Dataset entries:
== Segment start ==
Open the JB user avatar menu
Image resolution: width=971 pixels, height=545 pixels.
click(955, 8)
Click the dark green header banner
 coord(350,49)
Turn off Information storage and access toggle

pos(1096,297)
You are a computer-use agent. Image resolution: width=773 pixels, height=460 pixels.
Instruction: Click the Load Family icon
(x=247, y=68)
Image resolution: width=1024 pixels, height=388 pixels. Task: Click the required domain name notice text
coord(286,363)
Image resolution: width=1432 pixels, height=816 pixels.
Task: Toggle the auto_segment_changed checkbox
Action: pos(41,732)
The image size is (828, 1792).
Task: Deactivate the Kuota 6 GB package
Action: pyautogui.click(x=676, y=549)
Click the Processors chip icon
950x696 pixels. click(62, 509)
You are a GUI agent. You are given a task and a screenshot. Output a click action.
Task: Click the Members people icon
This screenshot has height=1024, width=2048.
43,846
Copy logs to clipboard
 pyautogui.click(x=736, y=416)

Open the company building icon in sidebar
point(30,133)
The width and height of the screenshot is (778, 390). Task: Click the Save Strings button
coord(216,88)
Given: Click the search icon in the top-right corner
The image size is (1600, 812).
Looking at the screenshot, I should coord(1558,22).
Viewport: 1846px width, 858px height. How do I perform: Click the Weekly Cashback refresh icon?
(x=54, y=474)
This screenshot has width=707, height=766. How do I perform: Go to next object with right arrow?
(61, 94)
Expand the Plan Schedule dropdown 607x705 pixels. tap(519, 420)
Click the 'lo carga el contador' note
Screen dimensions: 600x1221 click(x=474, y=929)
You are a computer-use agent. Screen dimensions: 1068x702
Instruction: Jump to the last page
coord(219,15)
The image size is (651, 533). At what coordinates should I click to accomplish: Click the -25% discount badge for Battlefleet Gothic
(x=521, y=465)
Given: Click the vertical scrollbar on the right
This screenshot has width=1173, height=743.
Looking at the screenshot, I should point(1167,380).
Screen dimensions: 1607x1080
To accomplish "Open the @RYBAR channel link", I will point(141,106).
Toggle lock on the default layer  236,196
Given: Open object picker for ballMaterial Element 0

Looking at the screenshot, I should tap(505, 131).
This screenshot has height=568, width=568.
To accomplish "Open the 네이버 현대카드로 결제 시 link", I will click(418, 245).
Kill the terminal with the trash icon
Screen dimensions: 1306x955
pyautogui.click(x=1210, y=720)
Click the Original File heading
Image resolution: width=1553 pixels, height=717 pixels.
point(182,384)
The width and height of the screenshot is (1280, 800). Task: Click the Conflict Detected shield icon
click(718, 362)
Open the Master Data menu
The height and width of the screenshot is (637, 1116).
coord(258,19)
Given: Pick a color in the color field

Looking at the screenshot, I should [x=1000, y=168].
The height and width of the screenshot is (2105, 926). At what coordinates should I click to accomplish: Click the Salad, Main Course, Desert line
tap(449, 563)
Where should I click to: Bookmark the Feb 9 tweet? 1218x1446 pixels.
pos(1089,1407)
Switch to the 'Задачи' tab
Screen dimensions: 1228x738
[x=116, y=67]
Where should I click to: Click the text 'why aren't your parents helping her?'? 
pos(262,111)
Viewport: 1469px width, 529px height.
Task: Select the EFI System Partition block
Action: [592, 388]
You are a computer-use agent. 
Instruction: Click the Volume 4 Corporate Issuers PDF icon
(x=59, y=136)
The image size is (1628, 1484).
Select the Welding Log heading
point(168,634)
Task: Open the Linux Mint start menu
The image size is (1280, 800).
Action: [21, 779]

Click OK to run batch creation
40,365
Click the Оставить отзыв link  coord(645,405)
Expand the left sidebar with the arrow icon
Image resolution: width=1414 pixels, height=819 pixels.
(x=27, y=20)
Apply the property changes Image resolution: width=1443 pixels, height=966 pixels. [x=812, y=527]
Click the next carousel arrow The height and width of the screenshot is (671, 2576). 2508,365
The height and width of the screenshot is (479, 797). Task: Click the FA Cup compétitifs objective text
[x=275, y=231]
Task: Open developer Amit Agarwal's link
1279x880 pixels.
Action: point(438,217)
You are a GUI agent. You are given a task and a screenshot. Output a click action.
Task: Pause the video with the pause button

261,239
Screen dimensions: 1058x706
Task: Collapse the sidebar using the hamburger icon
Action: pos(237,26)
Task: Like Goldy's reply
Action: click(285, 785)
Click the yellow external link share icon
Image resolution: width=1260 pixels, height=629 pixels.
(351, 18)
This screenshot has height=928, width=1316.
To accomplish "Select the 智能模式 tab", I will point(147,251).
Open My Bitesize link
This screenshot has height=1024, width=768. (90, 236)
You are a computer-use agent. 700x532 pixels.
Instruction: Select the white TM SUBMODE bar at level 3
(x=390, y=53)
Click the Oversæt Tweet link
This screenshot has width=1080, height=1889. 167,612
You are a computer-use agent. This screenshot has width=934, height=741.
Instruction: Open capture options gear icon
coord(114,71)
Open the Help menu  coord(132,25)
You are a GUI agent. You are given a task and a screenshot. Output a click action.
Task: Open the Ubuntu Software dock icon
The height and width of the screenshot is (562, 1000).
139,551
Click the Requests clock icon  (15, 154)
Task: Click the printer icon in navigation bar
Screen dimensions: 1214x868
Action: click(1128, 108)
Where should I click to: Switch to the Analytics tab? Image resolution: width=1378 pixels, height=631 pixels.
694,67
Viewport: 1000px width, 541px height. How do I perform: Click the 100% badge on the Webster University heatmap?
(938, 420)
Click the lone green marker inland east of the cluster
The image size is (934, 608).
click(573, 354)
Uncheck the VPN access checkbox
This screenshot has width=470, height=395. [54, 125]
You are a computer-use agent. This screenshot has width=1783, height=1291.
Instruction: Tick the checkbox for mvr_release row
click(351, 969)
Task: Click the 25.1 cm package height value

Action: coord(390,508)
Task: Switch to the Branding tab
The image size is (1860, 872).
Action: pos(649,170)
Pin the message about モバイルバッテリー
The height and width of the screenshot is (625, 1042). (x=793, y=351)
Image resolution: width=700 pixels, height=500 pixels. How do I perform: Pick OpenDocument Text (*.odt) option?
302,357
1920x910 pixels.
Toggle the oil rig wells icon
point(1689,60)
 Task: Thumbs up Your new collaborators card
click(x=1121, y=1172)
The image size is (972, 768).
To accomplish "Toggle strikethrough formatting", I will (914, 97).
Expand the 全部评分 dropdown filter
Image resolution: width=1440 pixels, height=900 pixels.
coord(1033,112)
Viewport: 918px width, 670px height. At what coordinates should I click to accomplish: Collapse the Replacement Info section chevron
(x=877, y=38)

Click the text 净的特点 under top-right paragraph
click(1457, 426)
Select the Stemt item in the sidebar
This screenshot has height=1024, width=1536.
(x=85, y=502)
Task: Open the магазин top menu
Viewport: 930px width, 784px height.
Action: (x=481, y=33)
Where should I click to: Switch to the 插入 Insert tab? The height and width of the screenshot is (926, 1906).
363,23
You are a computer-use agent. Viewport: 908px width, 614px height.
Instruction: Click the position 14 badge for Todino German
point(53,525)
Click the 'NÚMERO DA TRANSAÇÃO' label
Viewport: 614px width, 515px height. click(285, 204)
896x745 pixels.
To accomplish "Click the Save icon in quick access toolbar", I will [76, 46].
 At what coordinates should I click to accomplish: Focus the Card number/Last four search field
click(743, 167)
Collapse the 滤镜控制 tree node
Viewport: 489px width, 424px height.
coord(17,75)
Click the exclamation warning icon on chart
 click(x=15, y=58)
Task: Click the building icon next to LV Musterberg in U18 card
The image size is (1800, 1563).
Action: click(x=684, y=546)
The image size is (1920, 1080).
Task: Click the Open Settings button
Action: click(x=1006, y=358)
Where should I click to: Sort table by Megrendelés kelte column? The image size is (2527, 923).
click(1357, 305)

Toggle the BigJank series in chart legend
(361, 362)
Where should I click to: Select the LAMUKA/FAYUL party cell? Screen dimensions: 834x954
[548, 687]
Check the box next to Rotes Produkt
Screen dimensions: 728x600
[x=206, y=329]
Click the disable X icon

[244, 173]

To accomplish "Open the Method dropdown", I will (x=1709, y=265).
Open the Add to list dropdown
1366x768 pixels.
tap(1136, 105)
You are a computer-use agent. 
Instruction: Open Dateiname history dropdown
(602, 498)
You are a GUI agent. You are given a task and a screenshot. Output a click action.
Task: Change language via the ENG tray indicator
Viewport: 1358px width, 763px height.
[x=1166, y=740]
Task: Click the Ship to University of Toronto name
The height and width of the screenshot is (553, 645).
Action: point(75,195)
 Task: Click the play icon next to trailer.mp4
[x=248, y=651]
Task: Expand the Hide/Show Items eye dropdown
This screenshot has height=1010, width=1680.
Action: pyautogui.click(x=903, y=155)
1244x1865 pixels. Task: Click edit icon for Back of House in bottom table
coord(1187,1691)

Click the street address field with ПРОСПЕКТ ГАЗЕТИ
== Segment end ==
**Your goal**
A word-for-word copy of the lines above from the one with "The image size is (1280, 800)." through the one with "Open the Help", inclusive, is the only output wanted.

**Exercise answer**
The image size is (1280, 800).
Action: [21, 779]

Click OK to run batch creation
40,365
Click the Оставить отзыв link  coord(645,405)
Expand the left sidebar with the arrow icon
Image resolution: width=1414 pixels, height=819 pixels.
(x=27, y=20)
Apply the property changes Image resolution: width=1443 pixels, height=966 pixels. [x=812, y=527]
Click the next carousel arrow The height and width of the screenshot is (671, 2576). 2508,365
The height and width of the screenshot is (479, 797). Task: Click the FA Cup compétitifs objective text
[x=275, y=231]
Task: Open developer Amit Agarwal's link
1279x880 pixels.
Action: point(438,217)
You are a GUI agent. You are given a task and a screenshot. Output a click action.
Task: Pause the video with the pause button

261,239
Screen dimensions: 1058x706
Task: Collapse the sidebar using the hamburger icon
Action: pos(237,26)
Task: Like Goldy's reply
Action: click(285, 785)
Click the yellow external link share icon
Image resolution: width=1260 pixels, height=629 pixels.
(351, 18)
This screenshot has height=928, width=1316.
To accomplish "Select the 智能模式 tab", I will point(147,251).
Open My Bitesize link
This screenshot has height=1024, width=768. (90, 236)
You are a computer-use agent. 700x532 pixels.
Instruction: Select the white TM SUBMODE bar at level 3
(x=390, y=53)
Click the Oversæt Tweet link
This screenshot has width=1080, height=1889. 167,612
You are a computer-use agent. This screenshot has width=934, height=741.
Instruction: Open capture options gear icon
coord(114,71)
Open the Help menu  coord(132,25)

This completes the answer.